Across the region there are key unpublished excavations – HERs should identify unpublished fieldwork undertaken by universities, local societies, contractors etc. This might best be undertaken collaboratively across the region. Funding should be sourced for publication of key sites. The problem is increasing as some contracting units and developers cease trading – Local Authority archaeologists are aware of this and need to continue acting to mitigate the problem.
Fundamental and cross cutting, this theme is relevant at all levels, from volunteer expenses to extensive survey. It is not a subject that can be addressed through a strategy as each project has individual requirements. Grants access can be signposted but can be on a very local level up to access to national budgets and Heritage Lottery funding. Commercial works are different again as negotiation of budgets and allocation of spend are specific to each application. Increased pressures on resources will impact on research projects over the next five years.
Specialist subject groups have key roles within this theme. Where research methodologies are allied with research priorities, these opportunities need to be supported with regard to areas such as caves and early prehistoric sites, Pleistocene and quaternary deposits, aerial survey and pottery.
Addressing the gaps in knowledge for the Palaeolithic, Neolithic/Bronze Age/Iron Age, mobility, agriculture, Roman villas and temples should be priorities for funding in academia; local authority archaeologists can influence the scope of works required as part of the planning system.
Standards for records need to be agreed across the region, from accessioning and retention for museums and archives to systematic agreed data recording for HERs across the region. Policies for recording the built environment during developments are covered within the NPPF and should be allied to the English Heritage draft urban strategy. The Arts Council and local museums have a key role to play, especially in regard to exhibition and interpretation programmes and as a focus point for outreach.
Research into artefact scatters needs to include assessment of museum grey collections, which could be combined with the training and use of volunteers. There are also opportunities to link in with the information recorded as part of the PAS.
This strategy will require a regular review of progress, perhaps on an annual or biannual basis, in order to celebrate successes and to consider what revisions might be required.
This overarching SWARF strategy will be revisited and debated by SWALGAO and the heritage sector in a seminar to be held in 2013 and a further seminar in 2016 to consider what has been achieved and propose suggestions for the next five year period 2016–2021. The Council for British Archaeology, groups 12 and 13, will be integral to the process.
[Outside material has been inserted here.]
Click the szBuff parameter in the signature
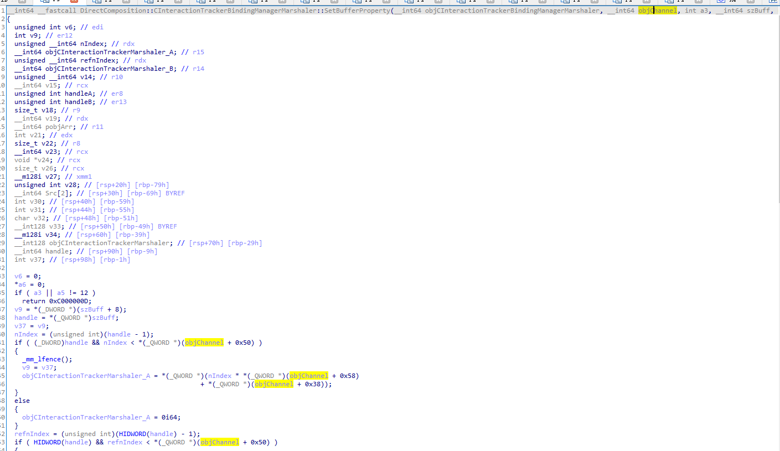This screenshot has width=780, height=451. pyautogui.click(x=758, y=11)
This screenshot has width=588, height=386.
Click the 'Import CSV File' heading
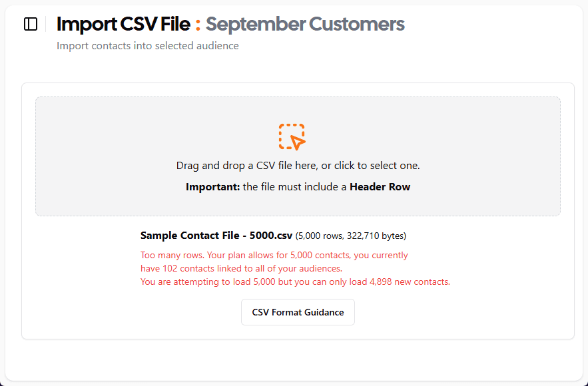point(123,25)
Local and regional seminars will be encouraged to look at the strategic themes identified in this Strategy. Seminars can be co-ordinated by local groups, local authorities, national organisations or specialist groups.
Officers from SWALGAO will be encouraged to ensure that a research based seminar will be held in their respective areas during the life of this document. Seminars will involve partnership working and collaboration across the sector.
Thanks are due to the steering group members and all who attended the workshop, as well as all those who contributed virtually/remotely throughout the strategy’s progression. Particular thanks are due to Kathy Perrin and Vanessa Straker who supported and monitored this project for English Heritage.